WORK TASK:
In your copy, include no images and return each entry exactly as written.

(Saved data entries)
----------------

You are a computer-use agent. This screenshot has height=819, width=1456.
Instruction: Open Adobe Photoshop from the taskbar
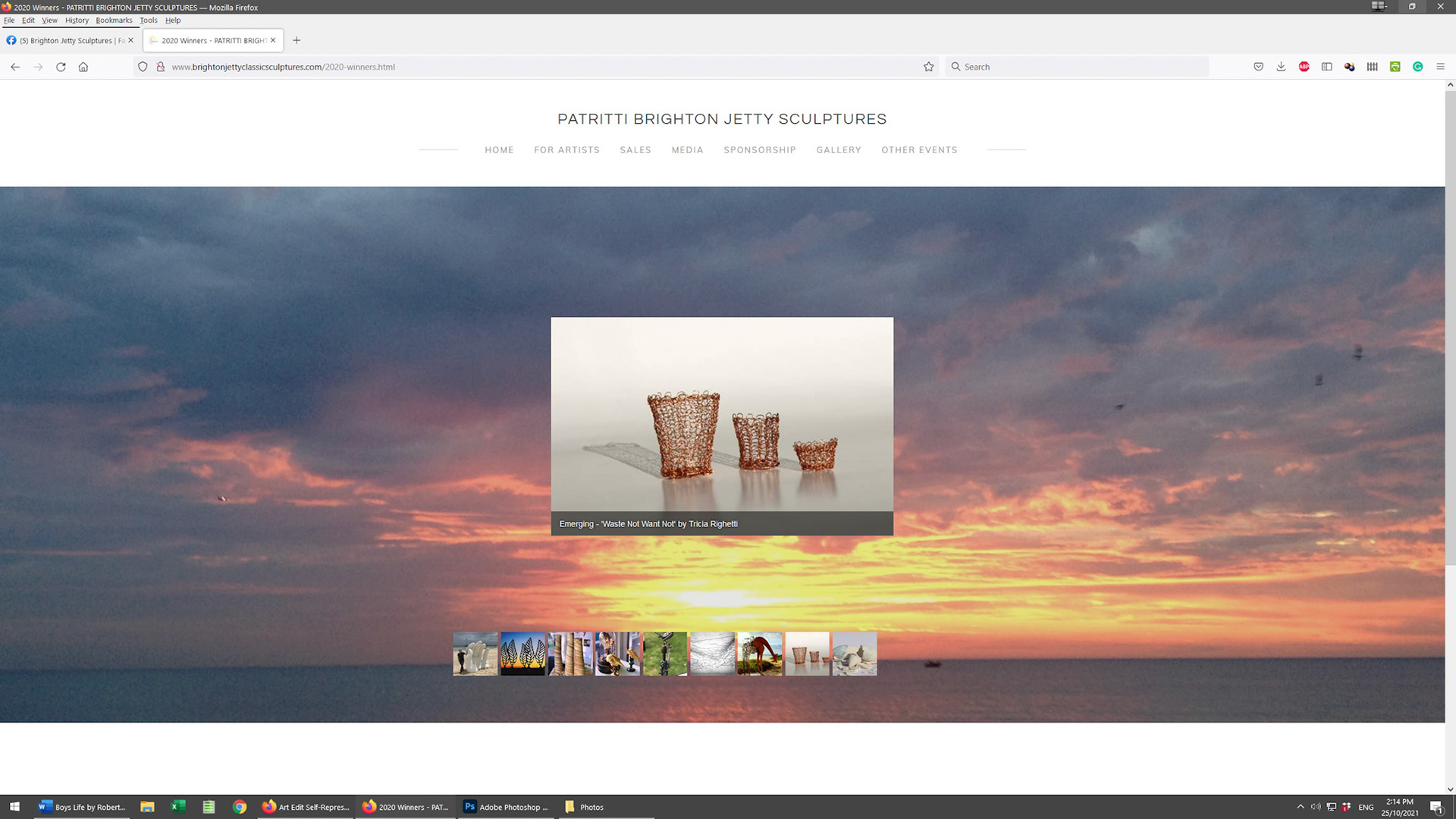point(506,807)
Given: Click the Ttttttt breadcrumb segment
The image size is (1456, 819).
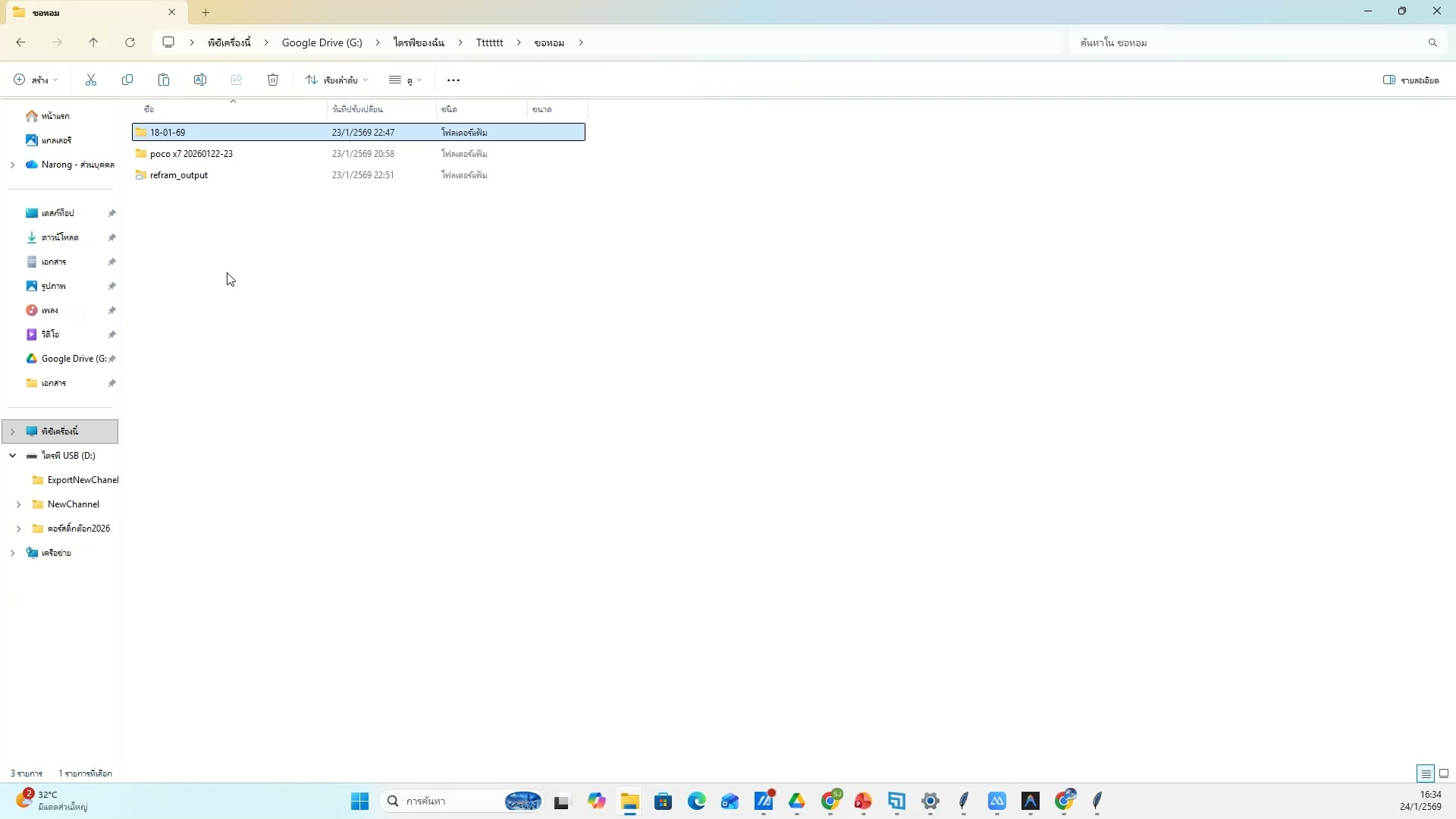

----------------

SOLUTION:
You are a computer-use agent. This screenshot has height=819, width=1456.
Instruction: Open Adobe Photoshop from the taskbar
point(506,807)
Given: Click the Ttttttt breadcrumb segment
The image size is (1456, 819).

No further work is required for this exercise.